## PROVIDED RECORDS
Segment Open

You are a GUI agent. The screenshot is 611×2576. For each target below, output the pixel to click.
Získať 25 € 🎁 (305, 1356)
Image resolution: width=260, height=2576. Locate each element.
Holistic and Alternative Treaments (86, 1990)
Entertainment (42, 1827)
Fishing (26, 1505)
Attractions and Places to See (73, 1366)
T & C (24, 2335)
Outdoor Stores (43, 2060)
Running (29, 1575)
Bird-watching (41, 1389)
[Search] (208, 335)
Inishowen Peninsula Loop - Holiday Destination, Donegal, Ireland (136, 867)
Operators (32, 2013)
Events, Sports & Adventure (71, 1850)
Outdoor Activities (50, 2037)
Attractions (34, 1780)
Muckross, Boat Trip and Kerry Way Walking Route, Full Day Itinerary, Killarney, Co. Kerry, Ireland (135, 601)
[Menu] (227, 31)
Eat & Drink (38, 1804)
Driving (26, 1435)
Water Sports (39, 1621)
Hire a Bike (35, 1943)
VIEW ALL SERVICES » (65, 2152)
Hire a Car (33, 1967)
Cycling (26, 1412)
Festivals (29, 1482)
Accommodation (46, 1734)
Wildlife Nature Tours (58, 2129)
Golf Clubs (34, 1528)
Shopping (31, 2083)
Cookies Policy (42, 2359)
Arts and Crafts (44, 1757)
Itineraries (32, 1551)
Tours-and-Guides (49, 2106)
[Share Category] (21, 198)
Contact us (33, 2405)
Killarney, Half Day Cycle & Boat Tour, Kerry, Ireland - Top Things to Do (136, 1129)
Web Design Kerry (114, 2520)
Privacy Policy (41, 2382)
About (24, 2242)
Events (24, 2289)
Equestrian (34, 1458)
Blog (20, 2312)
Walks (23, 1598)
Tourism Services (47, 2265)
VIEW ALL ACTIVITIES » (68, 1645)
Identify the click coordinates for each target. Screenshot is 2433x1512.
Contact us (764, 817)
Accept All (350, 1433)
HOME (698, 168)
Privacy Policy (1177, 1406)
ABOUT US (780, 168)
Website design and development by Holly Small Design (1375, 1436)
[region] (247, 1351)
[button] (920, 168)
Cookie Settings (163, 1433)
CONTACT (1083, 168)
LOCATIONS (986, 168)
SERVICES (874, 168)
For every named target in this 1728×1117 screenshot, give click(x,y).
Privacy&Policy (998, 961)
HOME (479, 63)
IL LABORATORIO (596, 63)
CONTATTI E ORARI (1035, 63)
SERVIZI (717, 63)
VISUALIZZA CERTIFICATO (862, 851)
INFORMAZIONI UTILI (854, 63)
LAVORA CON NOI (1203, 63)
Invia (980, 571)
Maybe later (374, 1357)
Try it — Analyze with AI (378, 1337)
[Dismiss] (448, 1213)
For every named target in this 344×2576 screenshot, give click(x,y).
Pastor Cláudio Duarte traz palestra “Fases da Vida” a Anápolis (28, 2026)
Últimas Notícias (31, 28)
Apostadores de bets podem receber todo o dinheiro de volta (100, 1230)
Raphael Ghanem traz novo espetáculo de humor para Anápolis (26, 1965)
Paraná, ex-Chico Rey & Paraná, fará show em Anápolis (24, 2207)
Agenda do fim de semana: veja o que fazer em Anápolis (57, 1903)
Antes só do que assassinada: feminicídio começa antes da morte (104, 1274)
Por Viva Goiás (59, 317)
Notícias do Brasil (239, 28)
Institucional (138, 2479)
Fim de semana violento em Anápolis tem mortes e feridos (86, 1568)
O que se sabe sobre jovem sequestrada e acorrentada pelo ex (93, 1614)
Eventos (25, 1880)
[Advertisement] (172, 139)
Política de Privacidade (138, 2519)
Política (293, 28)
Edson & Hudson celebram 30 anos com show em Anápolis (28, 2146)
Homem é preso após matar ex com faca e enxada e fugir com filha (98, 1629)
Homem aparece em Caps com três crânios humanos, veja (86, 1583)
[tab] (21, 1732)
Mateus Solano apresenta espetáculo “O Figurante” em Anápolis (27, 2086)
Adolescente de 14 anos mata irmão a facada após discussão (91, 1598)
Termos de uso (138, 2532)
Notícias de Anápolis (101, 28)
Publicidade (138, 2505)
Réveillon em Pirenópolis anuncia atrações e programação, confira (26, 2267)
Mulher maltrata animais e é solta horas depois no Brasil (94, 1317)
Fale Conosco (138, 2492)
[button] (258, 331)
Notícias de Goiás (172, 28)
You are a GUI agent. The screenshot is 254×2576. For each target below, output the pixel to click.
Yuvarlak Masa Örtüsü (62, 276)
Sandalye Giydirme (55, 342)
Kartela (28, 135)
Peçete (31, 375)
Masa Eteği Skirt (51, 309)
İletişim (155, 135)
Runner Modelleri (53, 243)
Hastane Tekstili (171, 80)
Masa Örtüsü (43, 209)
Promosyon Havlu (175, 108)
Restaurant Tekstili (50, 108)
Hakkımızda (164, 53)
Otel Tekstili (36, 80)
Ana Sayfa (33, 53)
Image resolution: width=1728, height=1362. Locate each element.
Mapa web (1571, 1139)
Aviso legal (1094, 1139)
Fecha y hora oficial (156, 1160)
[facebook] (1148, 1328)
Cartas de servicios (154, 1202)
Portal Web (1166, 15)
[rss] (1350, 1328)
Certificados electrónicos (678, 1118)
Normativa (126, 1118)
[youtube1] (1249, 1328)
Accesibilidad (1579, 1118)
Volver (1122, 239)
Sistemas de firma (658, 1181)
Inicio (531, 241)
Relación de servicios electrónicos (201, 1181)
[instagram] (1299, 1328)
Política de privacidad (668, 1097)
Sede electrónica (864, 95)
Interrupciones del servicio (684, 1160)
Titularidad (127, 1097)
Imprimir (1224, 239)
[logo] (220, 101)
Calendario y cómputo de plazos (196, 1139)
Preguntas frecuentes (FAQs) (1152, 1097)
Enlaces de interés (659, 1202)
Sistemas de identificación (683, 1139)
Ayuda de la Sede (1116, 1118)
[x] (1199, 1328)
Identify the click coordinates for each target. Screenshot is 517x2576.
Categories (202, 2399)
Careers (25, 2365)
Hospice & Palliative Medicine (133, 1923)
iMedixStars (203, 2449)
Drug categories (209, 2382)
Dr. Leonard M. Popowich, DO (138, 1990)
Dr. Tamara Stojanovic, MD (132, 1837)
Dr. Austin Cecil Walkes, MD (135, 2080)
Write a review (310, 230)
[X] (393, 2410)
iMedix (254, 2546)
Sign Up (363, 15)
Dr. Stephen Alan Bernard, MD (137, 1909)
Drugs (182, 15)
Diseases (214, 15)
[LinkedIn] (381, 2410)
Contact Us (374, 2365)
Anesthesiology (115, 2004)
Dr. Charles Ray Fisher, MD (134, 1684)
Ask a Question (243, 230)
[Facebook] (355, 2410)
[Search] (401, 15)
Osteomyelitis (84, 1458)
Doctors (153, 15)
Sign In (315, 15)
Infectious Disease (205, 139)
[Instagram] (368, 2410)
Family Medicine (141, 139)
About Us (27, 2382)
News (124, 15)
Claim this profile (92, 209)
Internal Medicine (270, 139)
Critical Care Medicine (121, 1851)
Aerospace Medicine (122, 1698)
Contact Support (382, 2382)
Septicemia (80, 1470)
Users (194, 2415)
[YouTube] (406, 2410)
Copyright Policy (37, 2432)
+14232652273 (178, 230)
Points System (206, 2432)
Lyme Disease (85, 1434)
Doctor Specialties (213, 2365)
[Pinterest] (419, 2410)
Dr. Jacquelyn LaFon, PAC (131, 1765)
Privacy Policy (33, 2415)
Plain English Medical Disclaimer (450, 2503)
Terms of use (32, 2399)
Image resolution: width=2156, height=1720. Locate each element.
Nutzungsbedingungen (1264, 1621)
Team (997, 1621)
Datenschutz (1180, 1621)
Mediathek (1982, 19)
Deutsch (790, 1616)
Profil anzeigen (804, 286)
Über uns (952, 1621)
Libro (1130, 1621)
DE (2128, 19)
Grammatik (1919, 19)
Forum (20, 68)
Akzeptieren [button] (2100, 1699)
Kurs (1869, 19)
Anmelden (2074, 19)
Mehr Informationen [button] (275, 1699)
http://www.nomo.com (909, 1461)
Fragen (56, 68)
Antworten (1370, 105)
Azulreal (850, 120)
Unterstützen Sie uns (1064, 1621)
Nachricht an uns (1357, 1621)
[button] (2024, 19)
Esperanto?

Segment Closed

## AIM OF THE TASK
Using the data above, reproduce exactly the lines between those holding "Edson & Hudson" and "Mateus Solano apresenta", inclusive, and no others.

## RESPONSE FOR THIS EXERCISE
Edson & Hudson celebram 30 anos com show em Anápolis (28, 2146)
Homem é preso após matar ex com faca e enxada e fugir com filha (98, 1629)
Homem aparece em Caps com três crânios humanos, veja (86, 1583)
[tab] (21, 1732)
Mateus Solano apresenta espetáculo “O Figurante” em Anápolis (27, 2086)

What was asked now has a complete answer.